*Texte source*.
4.      Il ne ressort nullement des termes de l’article 34, paragraphe 3, troisième alinéa, du statut que, lorsqu’un fonctionnaire stagiaire n’a pas fait preuve de qualités professionnelles suffisantes pour être titularisé, l’autorité investie du pouvoir de nomination aurait l’obligation d’envisager la prolongation de son stage avec affectation à un autre service. Au contraire, l’emploi des termes « à titre exceptionnel » dans ladite disposition démontre clairement que ladite autorité dispose d’un large pouvoir d’appréciation afin de déterminer, selon les faits de l’espèce et les circonstances individuelles, dans quelles situations une prolongation de la période de stage est souhaitable. Il en est ainsi à plus forte raison, en cas de prolongation de la période de stage, de la réaffectation elle-même, laquelle est présentée dans la disposition statutaire en cause comme une simple éventualité, étant entendu que la durée totale du stage ne peut en aucun cas dépasser quinze mois, selon le paragraphe 4 du même article.

*Données affichées*.
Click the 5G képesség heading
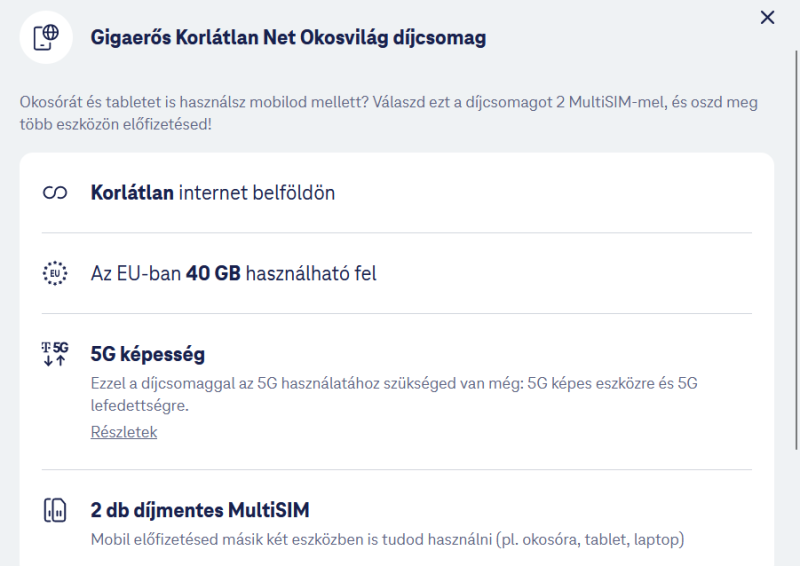800x566 pixels. click(x=148, y=354)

*Consignes de l'exercice*.
**1)** D'après le texte sur le stage des fonctionnaires, quelle durée totale le stage ne peut-il en aucun cas dépasser ?
**2)** Prolongez le texte sur le stage des fonctionnaires à partir de sa dernière phrase.
Le listing n'est d'aucune utilité pour ce travail.

*Réponses par consigne*.
**1)** Quinze mois.

**2)**
(voir point 39)

Référence à :

Tribunal de la fonction publique : arrêts Krcova/Cour de justice, EU:F:2007:178, point 77, et DH/Parlement, EU:F:2014:241, point 76

5.      En matière de licenciement d’un fonctionnaire stagiaire, le principe du respect des droits de la défense est mis en œuvre par l’article 34 du statut qui prévoit que le rapport dont le fonctionnaire stagiaire fait l’objet un mois avant l’expiration de son stage et qui porte sur son aptitude à s’acquitter des tâches que comportent ses fonctions ainsi que sur son rendement et sa conduite dans le service est communiqué à l’intéressé, qui peut formuler par écrit ses observations. En revanche, ce principe n’exige pas de l’administration qu’elle adresse, au cours de la période de stage, un avertissement au fonctionnaire stagiaire dont les prestations professionnelles ne donnent pas satisfaction.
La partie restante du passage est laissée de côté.